I think being a good parent doesn't come easily or naturally for everyone. Fathers especially... and especially if the child is the result of a pregnancy that the mother participated in (i.e., not through adoption or surrogacy). I certainly felt a connection to our children while I was pregnant, and I think our hormones and instincts play into how we relate to and care for our children.

My husband is a wonderful father, but it has taken him some time to really get into his role as a dad.
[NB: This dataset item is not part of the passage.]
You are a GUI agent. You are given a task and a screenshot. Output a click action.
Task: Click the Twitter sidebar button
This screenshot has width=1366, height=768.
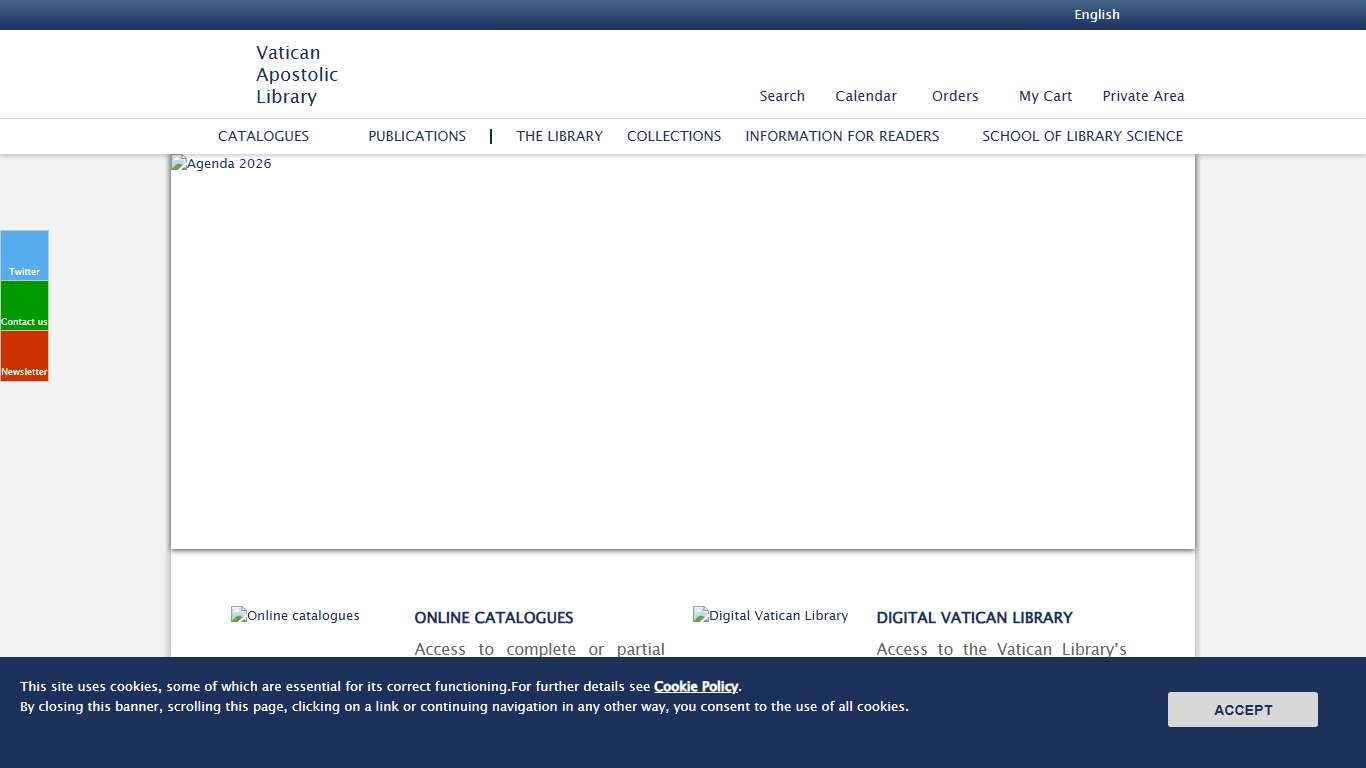coord(24,256)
That said, I also don't think men should be coddled or that parenting is just the mother's job. Men need to be pushed to be good dads, and it should be EXPECTED of them. They can make a conscious decision to be proactive, to do things with their kids, to be a good role model, etc. Loving kids is not enough, you need to do more than that. They need to feel it, they need time with their fathers, they need them to be a part of their lives.

I cannot stand it when someone refers to dads "babysitting." My husband agrees, his time with the kids is PARENTING. And now he is the dad out there that takes his kid places and rocks the baby, even though it took him some time to grow into this role. I had to push him, but he knew he needed to step up.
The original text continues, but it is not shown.